Citing experiences with the Shelter-at-Home program, Graves also filed disaster relief legislation last month to make long-term disaster recovery funding “predictable and available within weeks of a disaster,” rather than months or years.
“Bottom line is that we need to get recovery funds into the hands of disaster victims as soon as possible,” says Graves. “Spending hundreds of millions on temporary housing while waiting on long-term funding is a waste of taxpayer dollars, and delays recovery of our communities. The current system is a proven failure.”
Graves’ casework bill, after passing the House, is now pending action before the Senate Homeland Security and Government Committee. His disaster recovery bill is awaiting its first hearing before the House Transportation and Infrastructure Committee, on which Graves serves as a member.

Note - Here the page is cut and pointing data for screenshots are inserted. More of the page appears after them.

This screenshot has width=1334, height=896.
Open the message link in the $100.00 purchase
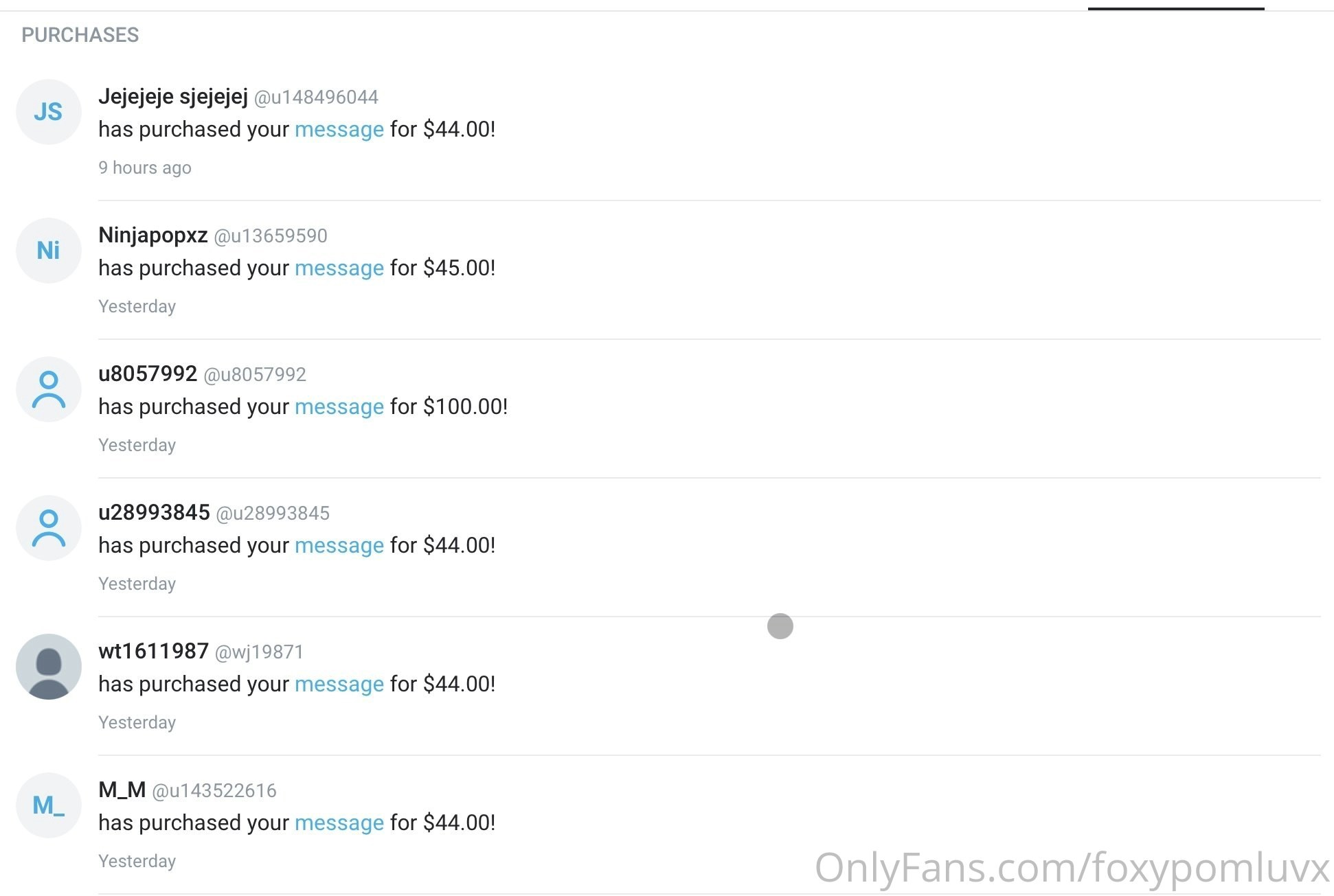point(339,406)
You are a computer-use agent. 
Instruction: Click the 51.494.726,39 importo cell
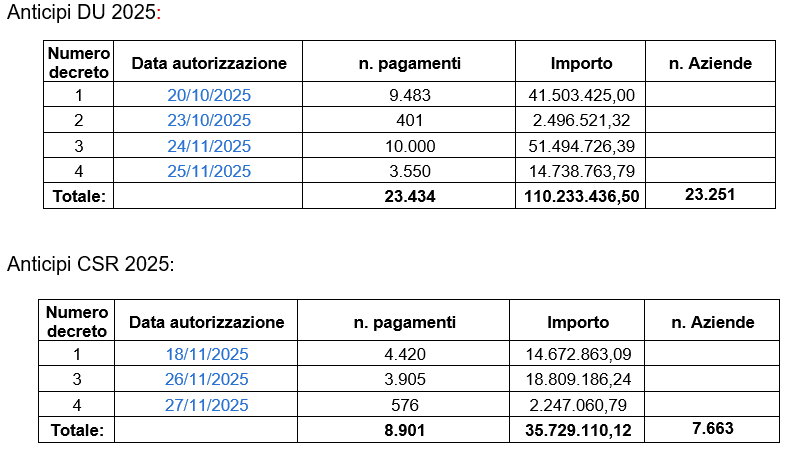tap(582, 146)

—Huey P. Long made changes to many of the Bayou State’s cherished traditions during his reign over Louisiana. After all, the Kingfish was the one who tore down the Governor’s Mansion and rewrote the LSU fight song because the previous version did not suit his tastes.
While Long’s fingerprints can be found all over the state even today, the exclusive world of Mardi Gras in New Orleans was one area where his efforts to impose were unsuccessful. For years, the legend was that the Kingfish had even wanted to abolish the Mardi Gras holiday entirely … talk about an abuse of power.
While there is no record of Long ever publicly pushing to eradicate Carnival, there is a story of petty insults and invitations that stuck in the craw of Louisiana’s most infamous politician.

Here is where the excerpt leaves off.